Today is Thanksgiving, a great time to catch up with your family. While many of them will fall to sleep watching the football games, you’ll undoubtedly have a few “hopped-up” on sugary treats that are more than willing to talk. Now is the perfect time to pounce and pry some family history from them.
There are no set rules on how to document your lineage. Nevertheless, it’s helpful to to establish names and birthrates of grandparents and great grandparents. I mentioned before that the latest available United States Census is from 1940. Since that leaves a gap of nearly 70 years, many times the only starting point we have are these verbal records. It’s true that memories are not always perfect but even educated guesses are better than nothing. Once you have this information, you can turn to some of the free sources on the Internet to start building your tree.
By the way, remember to write this stuff down. Better yet, buy an inexpensive digital recorder. Better to get it right the first time than forget and have to start all over again.
Anyway, once you’ve pumped grandpa dry of dates and names, ask him about his life. Heck, do the same with grandma, too. Try and get a sense of what it was like for them growing up. What did they do for fun? Was anyone involved in the military? Who were their friends? If your family lived through a historic period of time (which we all have), what did they think? What about the Great Depression? Did they have to wait in food lines or panhandle for money? All this makes very interesting conversation and helps establish your family in the moment. Besides, everyone has differing perspectives on history. Just because it’s written in a history book does not mean it happened that way.

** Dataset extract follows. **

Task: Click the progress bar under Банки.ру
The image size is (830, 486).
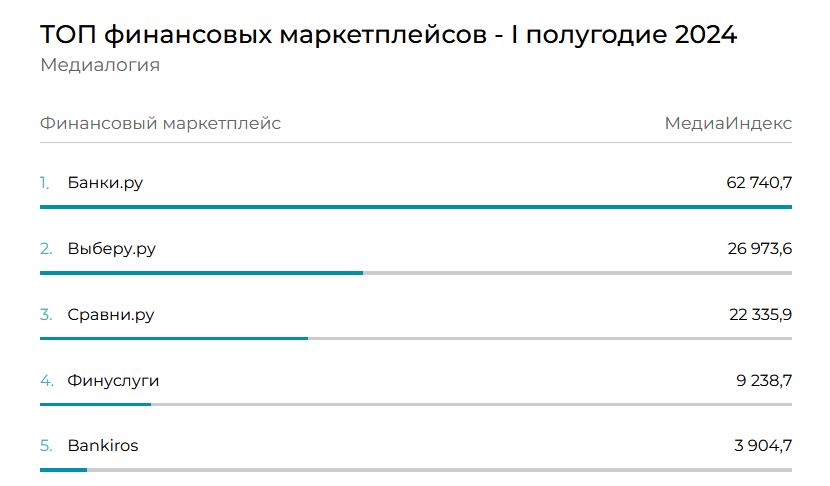Action: pos(416,207)
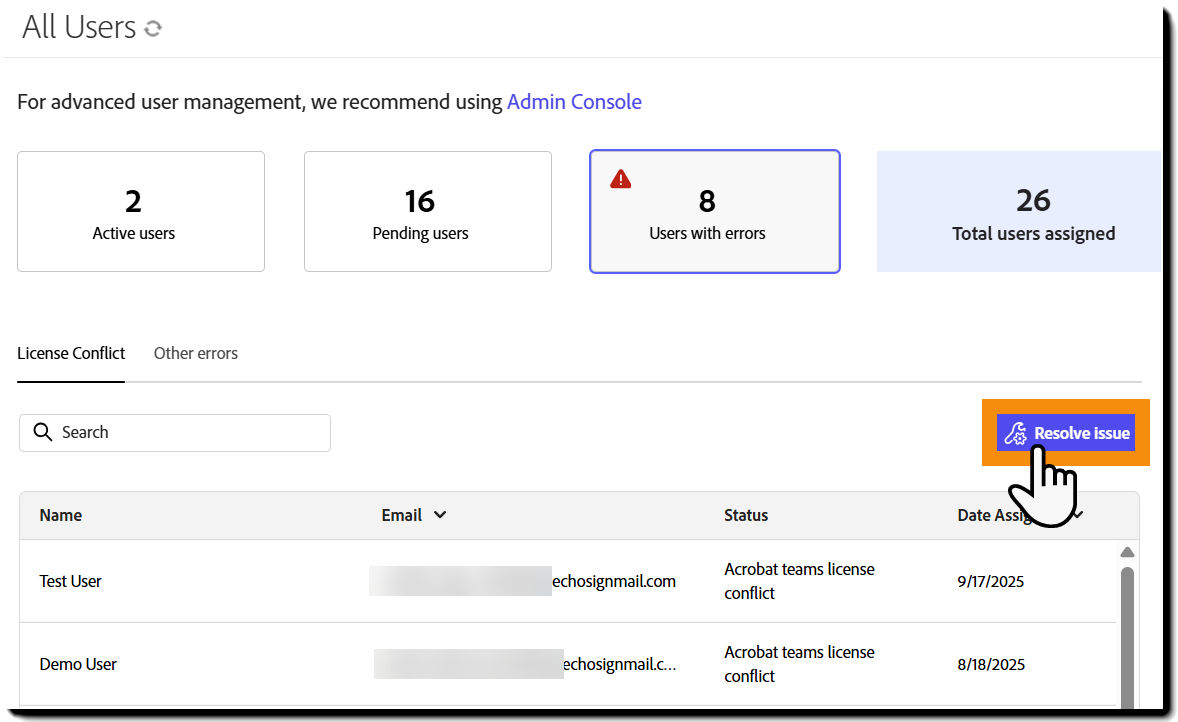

Once you’ve gathered some information, you can go back and begin to piece together your history. I think you’ll quickly see how important your family is and how you fit into that continuum. You, like them, have something to contribute.
Share this story with your other family members. Most likely you’ll gain some insight that they never knew. You’ll be educating them and, with luck, they’ll want to participate. Help them help you build an entire picture of life as a Smith or a Jones or a Cole.